Paul Jerome Holt, 34, was sentenced this week in Montgomery County Circuit Court. He had been convicted in July of nine counts of burglary, one count of attempted burglary and six counts of theft.

Holt is responsible for a number of burglaries of businesses and commercial establishments in the area, including in Gaithersburg, Rockville and Germantown. During the course of the spree in 2011, he took items including laptop computers, other electronics and cash. He stole more than $80,000 worth of equipment, officials said.

One of the burglaries was at Danzansky-Goldberg Memorial Chapels, a Jewish funeral home in Rockville. There, a safe was pried open and cash and a book of car wash tickets were taken, according to charging documents.

Another of the burglaries took place at Seneca Creek Community Church in Gaithersburg. The suspect stole a laptop from the chapel and the main office and electronics from the children's area.

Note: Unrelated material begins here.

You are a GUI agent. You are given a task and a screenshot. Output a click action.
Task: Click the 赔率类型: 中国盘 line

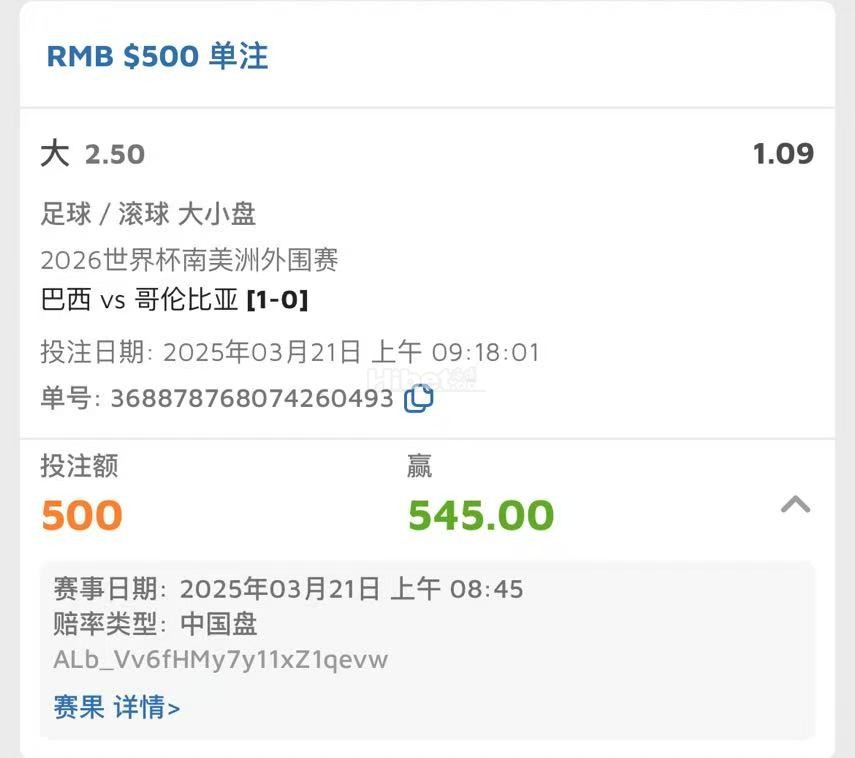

According to charging documents, Holt's girlfriend drove him to area motels and hotels, and he would stay at rooms registered under his girlfriend's name. At night, he would head out and commit burglaries, entering office buildings with and without force.

Holt was caught on surveillance video in some of the burglaries. He was "distinctive in his height and his body build and has a distinctive long beard down to his chest," a charging document stated. He also wore a black skull cap on multiple occasions.

When police interviewed Holt and showed him surveillance photographs, he acknowledged that the images were of him.

"When a defendant breaks into businesses to steal and is brazen enough to ignore or tamper with security cameras, he flaunts his blatant disregard of the law," Montgomery County State's Attorney John McCarthy said in a news release. "This sentence sends a strong message that you cannot break into businesses, burglarize them and get away with it. This activity will not be tolerated in our community."